Source data:
══════
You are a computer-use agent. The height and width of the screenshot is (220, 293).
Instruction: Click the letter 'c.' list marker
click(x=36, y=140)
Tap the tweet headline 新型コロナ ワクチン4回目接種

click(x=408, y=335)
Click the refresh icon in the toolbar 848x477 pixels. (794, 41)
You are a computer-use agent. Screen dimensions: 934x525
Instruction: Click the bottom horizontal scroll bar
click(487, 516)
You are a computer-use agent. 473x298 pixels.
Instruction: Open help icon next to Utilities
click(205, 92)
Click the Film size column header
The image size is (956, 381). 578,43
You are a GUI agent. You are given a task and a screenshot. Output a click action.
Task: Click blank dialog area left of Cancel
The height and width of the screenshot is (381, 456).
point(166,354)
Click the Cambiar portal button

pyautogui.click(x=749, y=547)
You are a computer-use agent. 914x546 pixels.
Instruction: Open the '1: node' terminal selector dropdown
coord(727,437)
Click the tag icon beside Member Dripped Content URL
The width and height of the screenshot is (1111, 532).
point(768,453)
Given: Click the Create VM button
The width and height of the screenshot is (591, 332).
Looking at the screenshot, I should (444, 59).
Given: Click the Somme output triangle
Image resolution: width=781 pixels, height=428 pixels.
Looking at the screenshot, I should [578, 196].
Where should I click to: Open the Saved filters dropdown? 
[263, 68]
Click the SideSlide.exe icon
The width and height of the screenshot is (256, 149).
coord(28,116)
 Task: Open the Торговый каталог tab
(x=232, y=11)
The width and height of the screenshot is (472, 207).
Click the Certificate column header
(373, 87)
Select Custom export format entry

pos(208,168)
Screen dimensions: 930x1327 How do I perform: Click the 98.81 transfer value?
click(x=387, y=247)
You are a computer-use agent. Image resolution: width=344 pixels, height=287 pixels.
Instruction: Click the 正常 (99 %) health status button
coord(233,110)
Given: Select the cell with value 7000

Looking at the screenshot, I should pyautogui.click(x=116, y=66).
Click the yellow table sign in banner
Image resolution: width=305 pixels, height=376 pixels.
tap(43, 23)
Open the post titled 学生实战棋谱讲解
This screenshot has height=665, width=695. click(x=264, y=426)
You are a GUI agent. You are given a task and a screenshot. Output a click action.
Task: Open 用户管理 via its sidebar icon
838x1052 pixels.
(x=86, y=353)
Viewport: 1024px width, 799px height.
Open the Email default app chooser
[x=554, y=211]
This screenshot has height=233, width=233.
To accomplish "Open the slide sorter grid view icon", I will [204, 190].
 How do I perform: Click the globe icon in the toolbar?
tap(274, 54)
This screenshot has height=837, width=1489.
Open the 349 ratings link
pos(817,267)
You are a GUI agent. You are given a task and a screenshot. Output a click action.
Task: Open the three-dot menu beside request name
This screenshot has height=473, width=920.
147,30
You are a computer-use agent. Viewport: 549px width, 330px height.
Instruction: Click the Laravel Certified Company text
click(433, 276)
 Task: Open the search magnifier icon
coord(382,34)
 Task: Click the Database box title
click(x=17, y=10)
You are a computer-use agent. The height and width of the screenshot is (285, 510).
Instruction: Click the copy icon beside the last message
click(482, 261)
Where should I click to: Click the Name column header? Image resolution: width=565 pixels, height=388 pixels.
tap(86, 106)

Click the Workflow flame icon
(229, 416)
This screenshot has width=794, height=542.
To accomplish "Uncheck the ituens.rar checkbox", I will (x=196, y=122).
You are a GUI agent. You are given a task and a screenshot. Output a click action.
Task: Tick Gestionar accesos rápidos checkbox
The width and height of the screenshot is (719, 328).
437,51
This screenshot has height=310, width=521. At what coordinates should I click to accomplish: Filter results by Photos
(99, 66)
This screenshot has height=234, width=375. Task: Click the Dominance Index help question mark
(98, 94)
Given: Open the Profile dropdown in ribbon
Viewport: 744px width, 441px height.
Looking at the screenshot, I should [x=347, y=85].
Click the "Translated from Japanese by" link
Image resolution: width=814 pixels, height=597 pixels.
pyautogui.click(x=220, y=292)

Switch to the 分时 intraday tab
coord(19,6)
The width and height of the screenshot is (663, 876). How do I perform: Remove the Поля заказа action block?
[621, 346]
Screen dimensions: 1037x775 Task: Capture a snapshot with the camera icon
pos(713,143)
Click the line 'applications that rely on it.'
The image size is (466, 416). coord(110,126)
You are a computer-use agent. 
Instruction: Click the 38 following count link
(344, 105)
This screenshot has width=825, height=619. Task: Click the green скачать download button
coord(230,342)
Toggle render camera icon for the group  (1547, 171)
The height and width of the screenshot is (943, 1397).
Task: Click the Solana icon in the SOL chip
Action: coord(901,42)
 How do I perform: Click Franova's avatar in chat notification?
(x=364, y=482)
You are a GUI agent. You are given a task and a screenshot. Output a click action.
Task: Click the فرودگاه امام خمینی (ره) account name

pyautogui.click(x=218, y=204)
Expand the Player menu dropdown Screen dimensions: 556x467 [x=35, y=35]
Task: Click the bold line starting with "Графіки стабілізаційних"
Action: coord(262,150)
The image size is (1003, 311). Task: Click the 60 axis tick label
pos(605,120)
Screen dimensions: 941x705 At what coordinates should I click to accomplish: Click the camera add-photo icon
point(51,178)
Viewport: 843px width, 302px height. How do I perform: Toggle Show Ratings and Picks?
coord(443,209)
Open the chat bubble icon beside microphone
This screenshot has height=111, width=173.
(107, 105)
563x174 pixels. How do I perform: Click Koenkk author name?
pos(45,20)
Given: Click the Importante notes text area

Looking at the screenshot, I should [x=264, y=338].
══════
Instructions for the task:
Copy out the lines above without any changes.

Complete answer:
You are a computer-use agent. The height and width of the screenshot is (220, 293).
Instruction: Click the letter 'c.' list marker
click(x=36, y=140)
Tap the tweet headline 新型コロナ ワクチン4回目接種

click(x=408, y=335)
Click the refresh icon in the toolbar 848x477 pixels. (794, 41)
You are a computer-use agent. Screen dimensions: 934x525
Instruction: Click the bottom horizontal scroll bar
click(487, 516)
You are a computer-use agent. 473x298 pixels.
Instruction: Open help icon next to Utilities
click(205, 92)
Click the Film size column header
The image size is (956, 381). 578,43
You are a GUI agent. You are given a task and a screenshot. Output a click action.
Task: Click blank dialog area left of Cancel
The height and width of the screenshot is (381, 456).
point(166,354)
Click the Cambiar portal button

pyautogui.click(x=749, y=547)
You are a computer-use agent. 914x546 pixels.
Instruction: Open the '1: node' terminal selector dropdown
coord(727,437)
Click the tag icon beside Member Dripped Content URL
The width and height of the screenshot is (1111, 532).
point(768,453)
Given: Click the Create VM button
The width and height of the screenshot is (591, 332).
Looking at the screenshot, I should (444, 59).
Given: Click the Somme output triangle
Image resolution: width=781 pixels, height=428 pixels.
Looking at the screenshot, I should [578, 196].
Where should I click to: Open the Saved filters dropdown? 
[263, 68]
Click the SideSlide.exe icon
The width and height of the screenshot is (256, 149).
coord(28,116)
 Task: Open the Торговый каталог tab
(x=232, y=11)
The width and height of the screenshot is (472, 207).
Click the Certificate column header
(373, 87)
Select Custom export format entry

pos(208,168)
Screen dimensions: 930x1327 How do I perform: Click the 98.81 transfer value?
click(x=387, y=247)
You are a computer-use agent. Image resolution: width=344 pixels, height=287 pixels.
Instruction: Click the 正常 (99 %) health status button
coord(233,110)
Given: Select the cell with value 7000

Looking at the screenshot, I should pyautogui.click(x=116, y=66).
Click the yellow table sign in banner
Image resolution: width=305 pixels, height=376 pixels.
tap(43, 23)
Open the post titled 学生实战棋谱讲解
This screenshot has height=665, width=695. click(x=264, y=426)
You are a GUI agent. You are given a task and a screenshot. Output a click action.
Task: Open 用户管理 via its sidebar icon
838x1052 pixels.
(x=86, y=353)
Viewport: 1024px width, 799px height.
Open the Email default app chooser
[x=554, y=211]
This screenshot has height=233, width=233.
To accomplish "Open the slide sorter grid view icon", I will [204, 190].
 How do I perform: Click the globe icon in the toolbar?
tap(274, 54)
This screenshot has height=837, width=1489.
Open the 349 ratings link
pos(817,267)
You are a GUI agent. You are given a task and a screenshot. Output a click action.
Task: Open the three-dot menu beside request name
This screenshot has height=473, width=920.
147,30
You are a computer-use agent. Viewport: 549px width, 330px height.
Instruction: Click the Laravel Certified Company text
click(433, 276)
 Task: Open the search magnifier icon
coord(382,34)
 Task: Click the Database box title
click(x=17, y=10)
You are a computer-use agent. The height and width of the screenshot is (285, 510).
Instruction: Click the copy icon beside the last message
click(482, 261)
Where should I click to: Click the Name column header? Image resolution: width=565 pixels, height=388 pixels.
tap(86, 106)

Click the Workflow flame icon
(229, 416)
This screenshot has width=794, height=542.
To accomplish "Uncheck the ituens.rar checkbox", I will (x=196, y=122).
You are a GUI agent. You are given a task and a screenshot. Output a click action.
Task: Tick Gestionar accesos rápidos checkbox
The width and height of the screenshot is (719, 328).
437,51
This screenshot has height=310, width=521. At what coordinates should I click to accomplish: Filter results by Photos
(99, 66)
This screenshot has height=234, width=375. Task: Click the Dominance Index help question mark
(98, 94)
Given: Open the Profile dropdown in ribbon
Viewport: 744px width, 441px height.
Looking at the screenshot, I should [x=347, y=85].
Click the "Translated from Japanese by" link
Image resolution: width=814 pixels, height=597 pixels.
pyautogui.click(x=220, y=292)

Switch to the 分时 intraday tab
coord(19,6)
The width and height of the screenshot is (663, 876). How do I perform: Remove the Поля заказа action block?
[621, 346]
Screen dimensions: 1037x775 Task: Capture a snapshot with the camera icon
pos(713,143)
Click the line 'applications that rely on it.'
The image size is (466, 416). coord(110,126)
You are a computer-use agent. 
Instruction: Click the 38 following count link
(344, 105)
This screenshot has width=825, height=619. Task: Click the green скачать download button
coord(230,342)
Toggle render camera icon for the group  (1547, 171)
The height and width of the screenshot is (943, 1397).
Task: Click the Solana icon in the SOL chip
Action: coord(901,42)
 How do I perform: Click Franova's avatar in chat notification?
(x=364, y=482)
You are a GUI agent. You are given a task and a screenshot. Output a click action.
Task: Click the فرودگاه امام خمینی (ره) account name

pyautogui.click(x=218, y=204)
Expand the Player menu dropdown Screen dimensions: 556x467 [x=35, y=35]
Task: Click the bold line starting with "Графіки стабілізаційних"
Action: coord(262,150)
The image size is (1003, 311). Task: Click the 60 axis tick label
pos(605,120)
Screen dimensions: 941x705 At what coordinates should I click to accomplish: Click the camera add-photo icon
point(51,178)
Viewport: 843px width, 302px height. How do I perform: Toggle Show Ratings and Picks?
coord(443,209)
Open the chat bubble icon beside microphone
This screenshot has height=111, width=173.
(107, 105)
563x174 pixels. How do I perform: Click Koenkk author name?
pos(45,20)
Given: Click the Importante notes text area

Looking at the screenshot, I should [x=264, y=338].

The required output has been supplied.